Casado com uma americana da Flórida e fluente em inglês, Hanegbi anteriormente ocupou o cargo de ministro da inteligência, supervisionando o Mossad e o Shin Bet, o serviço de segurança interna de Israel. A questão é: por que um confidente de alto nível de Netanyahu, com experiência em inteligência e laços estreitos com os americanos, buscaria um encontro secreto com um candidato presidencial dos EUA?
Trump estava ocupado, indo de cidade em cidade durante a campanha e participando de vários comícios por dia. Reservar um tempo valioso para encontrar alguns contatos israelenses não era prioridade, especialmente sem saber nada da reunião. Assim, em 25 de junho, Hanegbi retornou a Israel. “Roger, o ministro saiu”, disse o agente israelense. “Envia saudações do PM (Netanyahu). Quando vou conhecer DJT? Devo ir no domingo como planejado?” No dia seguinte, Stone respondeu: “Eu não iria embora, queremos a reunião segunda ou terça”.

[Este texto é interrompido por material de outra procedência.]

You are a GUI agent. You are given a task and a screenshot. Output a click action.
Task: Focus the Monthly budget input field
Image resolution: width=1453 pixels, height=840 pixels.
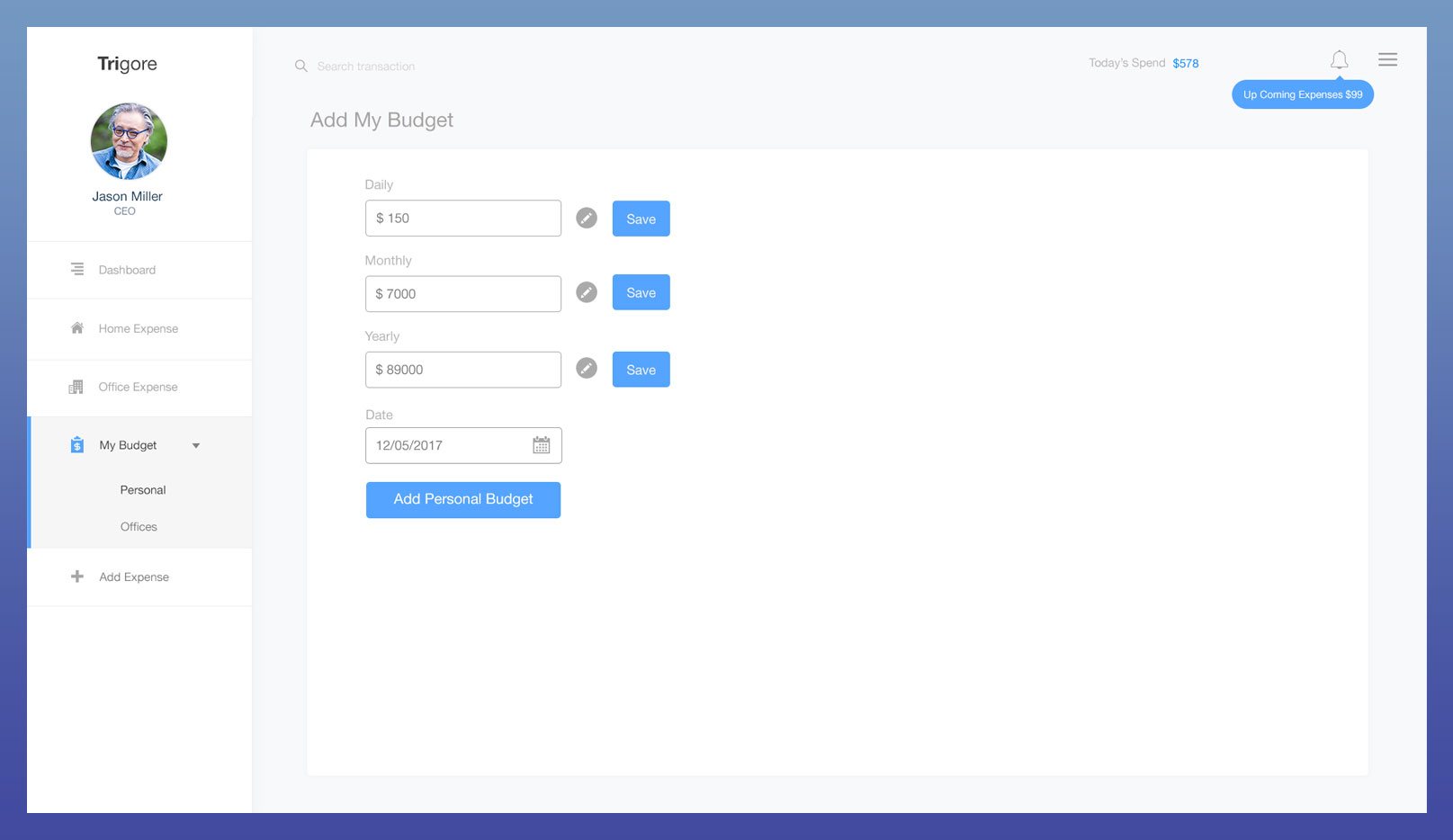pos(462,294)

Uma possível explicação para a urgência do agente era a crescente pressão de Obama e Kerry sobre Netanyahu para resolver a questão palestina. Um elemento-chave dessa solução seria concordar numa divisão equitativa de Jerusalém, já que ambos os lados a reivindicam como sua capital. Mas se seu agente secreto pudesse se encontrar com Trump e obter um compromisso de que, se eleito, ele apoiaria a manutenção de Jerusalém inteira, então Netanyahu poderia ignorar Obama. Uma vitória de Trump, portanto, também seria uma vitória para Netanyahu. O republicano também estava totalmente comprometido com outra questão fundamental para Netanyahu: o cancelamento do acordo nuclear com o Irã.
De repente, uma mudança de planos. De acordo com o FBI, o agente recebeu ordens de Netanyahu para adiar o encontro com Trump e embarcar no próximo avião para Roma. Em um esforço de última hora para encontrar uma solução para a questão palestina, foram marcadas reuniões na capital italiana entre Netanyahu, Kerry e a chefe de política externa da União Europeia, Federica Mogherini. Netanyahu queria seu assessor especial por perto. O elefante na sala era um relatório do Quarteto do Oriente Médio muito crítico a Israel por conta dos assentamentos e do tratamento aos palestinos.
Na noite anterior à reunião, Netanyahu e Kerry se encontraram para jantar no Pierluigi, um popular restaurante de frutos do mar. “Qual é o seu plano para os palestinos?” Kerry perguntou quando o primeiro-ministro começou a fumar um monte de grossos charutos cubanos. “O que você quer que aconteça agora?” Netanyahu ofereceu uma resposta vaga envolvendo uma iniciativa regional, mas Kerry não acreditou. “Você não tem um canal para conversas diretas com os palestinos ou com países árabes”, disse Kerry. Mas Netanyahu pode muito bem ter tido um plano: usar seu agente, talvez sentado com eles naquela mesma mesa, para ajudar a colocar Trump na Casa Branca.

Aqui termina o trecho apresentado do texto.